Analysis of protein synthesis and replication of virus-specific RNAs in infected cells. BHK-21 cells were infected with VEE TC-83, SIN-83, and SIN Toto 1101 viruses at an MOI of 10 PFU/cell. (A) At 12 h postinfection, the cells were labeled with [³⁵S]methionine and analyzed on a sodium dodecyl sulfate-10% polyacrylamide gel as described in Materials and Methods. The additional ³⁵S-labeled protein bands in the lysate of SIN-83-infected cells are marked by stars. (B) At 2 h postinfection, medium in the wells was replaced by 1 ml of Alpha MEM supplemented with 10% FBS, dactinomycin (1 μg/ml), and [³H]uridine (20 μCi/ml).
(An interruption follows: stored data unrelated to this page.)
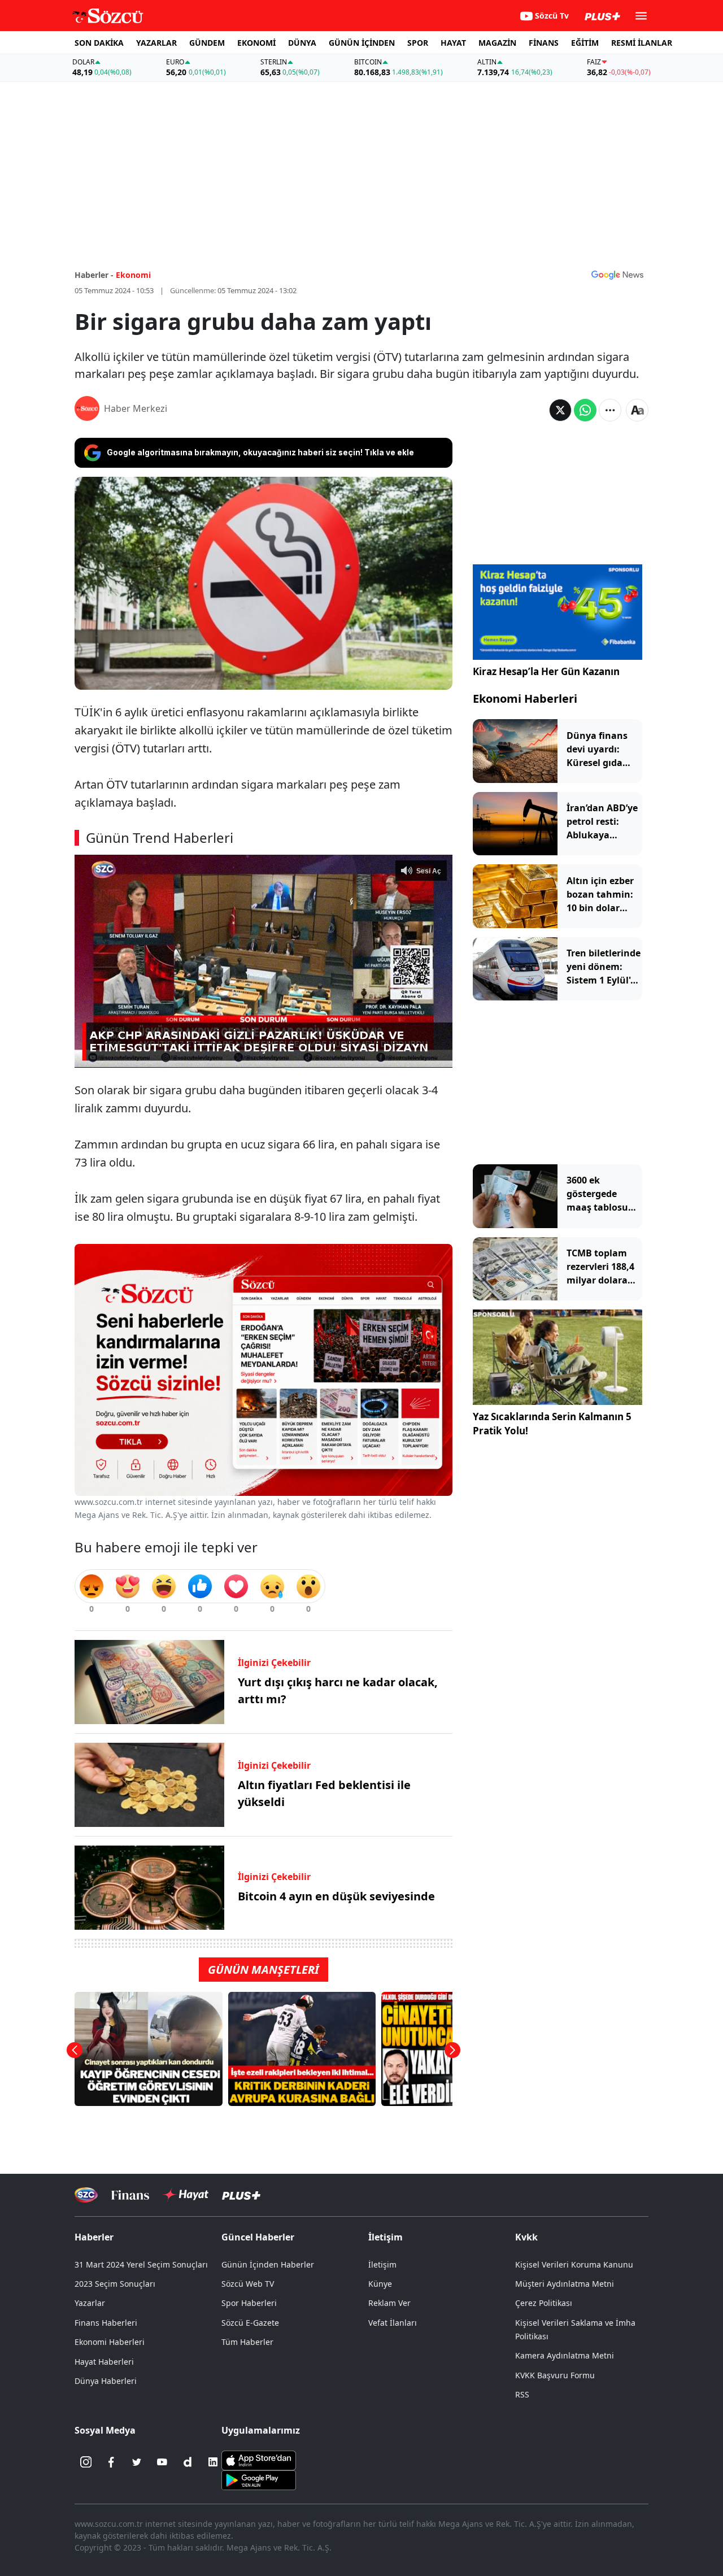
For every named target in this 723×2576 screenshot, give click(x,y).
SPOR (417, 42)
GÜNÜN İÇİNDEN (362, 42)
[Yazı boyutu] (637, 410)
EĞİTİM (585, 42)
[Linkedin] (213, 2462)
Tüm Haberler (247, 2341)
After 3 h of incubation at 37°C, RNAs were isolated from the cells and analyzed by agarose gel electrophoresis as described in Materials and Methods.

FIG. 5.

Survival of mice infected with VEE TC-83 and SIN-83 viruses. Six-day-old NIH Swiss mice were inoculated i.c. (A) or s.c. (B) with indicated doses of viruses. Animals were monitored for 2 months. No deaths occurred after day 7 postinfection in any of these experiments.

FIG. 6.

Mouse body weights after infection with VEE TC-83 or SIN-83 viruses. Six-day-old NIH Swiss mice were inoculated s.c. with 2 × 10⁶ PFU of VEE TC-83 or SIN-83 viruses. Ten animals were used per virus, and six noninfected animals of the same age were included as a control group. The body weight of each animal was determined weekly. Weights of the VEEV TC-83-infected mice that died were excluded from the study. Error bars indicate standard deviations.